Он встал. К окну на этот раз не пошёл — стоял у стола, положив руку на спинку своего стула.
— Когда Воротынский на юге отдал печати кровь, Врата затворились не сразу. Была щель. Ровно такая, чтобы в неё прошёл один. Один и прошёл. Остальные — шестеро — остались за печатью, и печать с тех пор стоит на двух вещах: на мече, которого никто не видел триста лет, и на крови, которая ходит по этой земле в одном роду. Печать стоит сама и в вашей крови не нуждается — пока не ослабнет. Ослабнет — поправить её может только та же кровь, на которой её замешали. Другой не годится, мы пробовали. Не спрашивайте как.
— Не спрашиваю. А тот, который прошёл?
— Тот, который прошёл, знает всё это лучше нас. Ему не нужно ломать печать — ломать её нечем. Ему нужен ключ. Ключ — это ваша кровь: та самая, которой запирали, — если взять её всю, целиком, из живого и невредимого тела, — открывает. Так устроена всякая печать на крови: чем заперли, тем и отпирают. — Он сказал это ровно, без нажима. — Оттого ему нужен целый. Раненого он не берёт и к тому, кто в крови, не подходит: повреждённый сосуд не годится, из него не взять всего. Там, где маги, не подходит тоже: их цвета жгут ему то, чем он читает, и рядом с ними он слеп. И оттого он ищет ваш род триста лет вслепую — кругами, наугад, как ищут слово, которого нет на языке.
Слово, которого нет на языке. Так сказал мне о том же другой человек, в ту ночь, в усадьбе. Это было второе совпадение за два дня, и я перестал их считать.
— У него есть имя, — сказал глава магов. — Его знают те, кому положено, и вам положено. Азраэль. Не произносите вслух без нужды — не оттого, что он услышит; оттого, что услышат люди, и вам придётся объяснять, откуда вы знаете.
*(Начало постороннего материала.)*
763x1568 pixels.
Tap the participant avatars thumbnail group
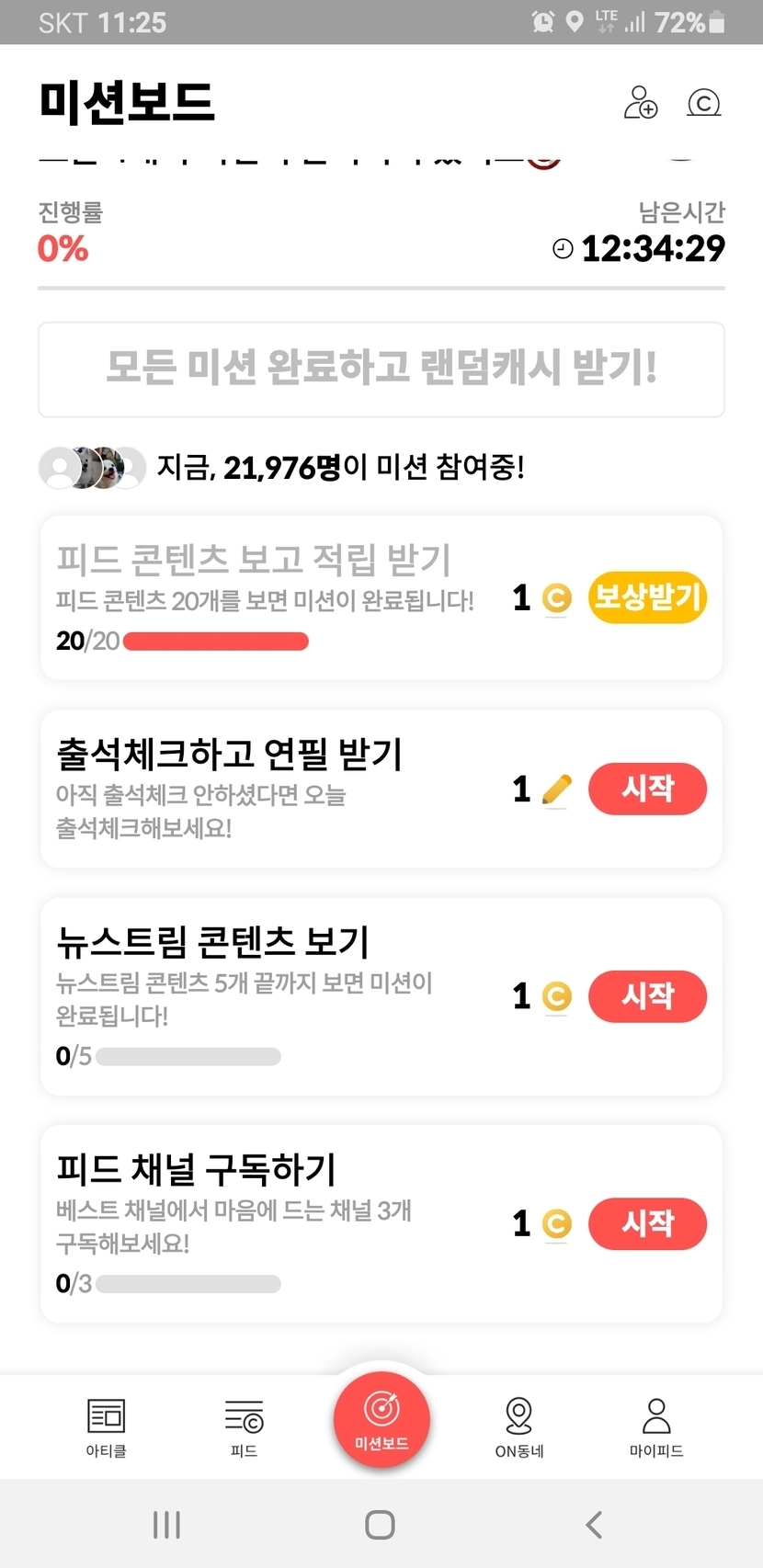click(92, 468)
Я не повторил. Я положил имя туда, где уже лежало «целое», и заметил, что ящик с вещами, о которых лучше не вспоминать, стал за час вдвое тяжелее, а места в нём не прибавилось.
— Теперь считайте, — сказал он. — Снять с вас щит можно. Трое умеют. Снимем — и сила ляжет в тело в тот же день, потому что тело у вас здоровое и брать ему нечем только оттого, что ему велено не брать. Ляжет — возьмёт цвет. Возьмёт цвет — и он вас прочтёт. Не через год. В тот же вечер: он ищет вас так давно, что узнает пробу с первого взгляда. Придёт. При магах — не подойдёт, вы правы; но вы не всю жизнь проживёте в этих стенах. Возьмёт. Откроет. И тогда шестеро выйдут туда, где вы, ваш дед и наследник, который вам друг.
Он снял руку со спинки стула.
— Поэтому я не сниму. Не потому, что вас жаль, — вас не жаль, вы здоровый человек с искрой, таких в империи тысячи. Потому что вы — то, что заперто изнутри. Вашему деду я этого не говорил, и он, стало быть, не просил. Вы теперь знаете. Не просите.
— Не буду.
— Все просят, Воротынский. Через год. Через десять. Когда женятся, когда сын родится без дара, когда на смотру одноклассник зажигает с ладони, а вы стоите. Просят. Я говорю вам сейчас, при полной памяти, чтобы вы помнили, что вам ответят.